Professionals say that if the hardware is not an NVIDIA GPU, but want to use CUDA Ecology/CUDA codes in Docker Image, there are several routes:

1. Translation layer

ZLUDA: Translate the CUDA API call into a call to Intel/AMD GPU (currently limited support level and is not fully compatible). HIPIFY + ROCm: AMD's ROCm ecosystem provides HIP (Heterogeneous-Compute Interface for Portability), which can convert CUDA codes into available AMD GPUs to run HIP programs.

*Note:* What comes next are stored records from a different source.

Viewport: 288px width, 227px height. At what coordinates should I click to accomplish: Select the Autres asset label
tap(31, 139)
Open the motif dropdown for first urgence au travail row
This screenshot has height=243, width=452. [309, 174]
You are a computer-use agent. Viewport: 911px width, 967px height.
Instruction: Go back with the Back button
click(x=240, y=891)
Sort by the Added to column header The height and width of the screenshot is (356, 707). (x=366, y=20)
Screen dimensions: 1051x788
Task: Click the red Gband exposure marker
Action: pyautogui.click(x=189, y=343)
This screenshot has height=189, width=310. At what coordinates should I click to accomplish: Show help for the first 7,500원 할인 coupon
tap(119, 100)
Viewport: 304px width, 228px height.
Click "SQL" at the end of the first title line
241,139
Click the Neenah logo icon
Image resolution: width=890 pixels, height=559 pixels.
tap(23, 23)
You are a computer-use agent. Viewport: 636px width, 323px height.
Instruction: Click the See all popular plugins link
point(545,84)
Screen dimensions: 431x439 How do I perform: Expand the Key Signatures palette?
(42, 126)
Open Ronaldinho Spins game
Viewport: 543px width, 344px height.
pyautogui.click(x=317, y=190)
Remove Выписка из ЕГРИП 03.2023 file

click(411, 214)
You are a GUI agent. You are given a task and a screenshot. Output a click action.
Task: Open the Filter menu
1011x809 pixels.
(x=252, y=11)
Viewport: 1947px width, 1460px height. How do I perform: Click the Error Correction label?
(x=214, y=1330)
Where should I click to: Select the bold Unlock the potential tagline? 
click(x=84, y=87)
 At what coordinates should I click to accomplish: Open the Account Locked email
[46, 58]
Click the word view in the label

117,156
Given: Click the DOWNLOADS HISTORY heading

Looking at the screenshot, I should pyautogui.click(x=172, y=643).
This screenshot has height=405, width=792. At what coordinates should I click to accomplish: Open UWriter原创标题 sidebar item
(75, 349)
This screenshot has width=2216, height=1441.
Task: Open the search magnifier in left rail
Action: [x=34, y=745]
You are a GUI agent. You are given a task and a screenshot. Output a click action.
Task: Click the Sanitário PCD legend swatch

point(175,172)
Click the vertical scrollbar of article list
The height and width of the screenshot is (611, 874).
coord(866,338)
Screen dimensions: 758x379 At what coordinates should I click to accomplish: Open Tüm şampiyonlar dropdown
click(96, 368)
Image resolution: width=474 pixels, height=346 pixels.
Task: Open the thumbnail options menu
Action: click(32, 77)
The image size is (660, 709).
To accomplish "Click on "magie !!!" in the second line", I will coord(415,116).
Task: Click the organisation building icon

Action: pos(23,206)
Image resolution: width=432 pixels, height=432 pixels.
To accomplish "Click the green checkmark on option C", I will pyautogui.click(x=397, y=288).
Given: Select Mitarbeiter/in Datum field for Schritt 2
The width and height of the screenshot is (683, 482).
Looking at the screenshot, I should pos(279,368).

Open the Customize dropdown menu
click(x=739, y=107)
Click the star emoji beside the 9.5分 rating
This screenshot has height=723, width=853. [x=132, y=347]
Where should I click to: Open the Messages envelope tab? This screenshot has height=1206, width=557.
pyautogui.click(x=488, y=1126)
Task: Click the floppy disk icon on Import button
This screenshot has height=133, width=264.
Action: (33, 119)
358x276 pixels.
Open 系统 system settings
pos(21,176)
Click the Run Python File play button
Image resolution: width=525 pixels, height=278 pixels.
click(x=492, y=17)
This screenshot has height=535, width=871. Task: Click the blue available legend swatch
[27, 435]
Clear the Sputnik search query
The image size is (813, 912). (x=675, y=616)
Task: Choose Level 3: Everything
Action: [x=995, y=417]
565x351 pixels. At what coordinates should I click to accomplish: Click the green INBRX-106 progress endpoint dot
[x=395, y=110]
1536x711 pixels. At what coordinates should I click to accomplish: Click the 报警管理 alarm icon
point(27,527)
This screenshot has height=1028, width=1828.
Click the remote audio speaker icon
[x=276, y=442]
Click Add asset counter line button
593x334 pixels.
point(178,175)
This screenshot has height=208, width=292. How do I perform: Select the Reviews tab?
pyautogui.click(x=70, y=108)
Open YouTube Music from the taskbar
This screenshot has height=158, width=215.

However, because it is not a transparent Docker CUDA execution, the program code or special runtime needs to be modified.

2. CPU fallback

Use LLVM-based CUDA emulators (such as cuda-sim or cpu-only build). The disadvantage is that its performance is extremely poor, which is almost only suitable for the correctness of the test program, but not for actual computing.

3.OpenCL/SYCL/oneAPI

If the goal is "cross-platform GPU acceleration", it is recommended to use SYCL/oneAPI or OpenCL. Docker Image can package these runtimes without CUDA. The disadvantage of this method is that the original CUDA program needs to be modified.

Total, without an NVIDIA GPU, it is basically impossible to run CUDA natively with Docker Image. You can only consider ZLUDA / HIP (ROCm) to run CUDA programs, but the compatibility is limited. If you just want to "package the CUDA environment", of course Docker Image can do it, but it requires NVIDIA GPU + drive support to really run.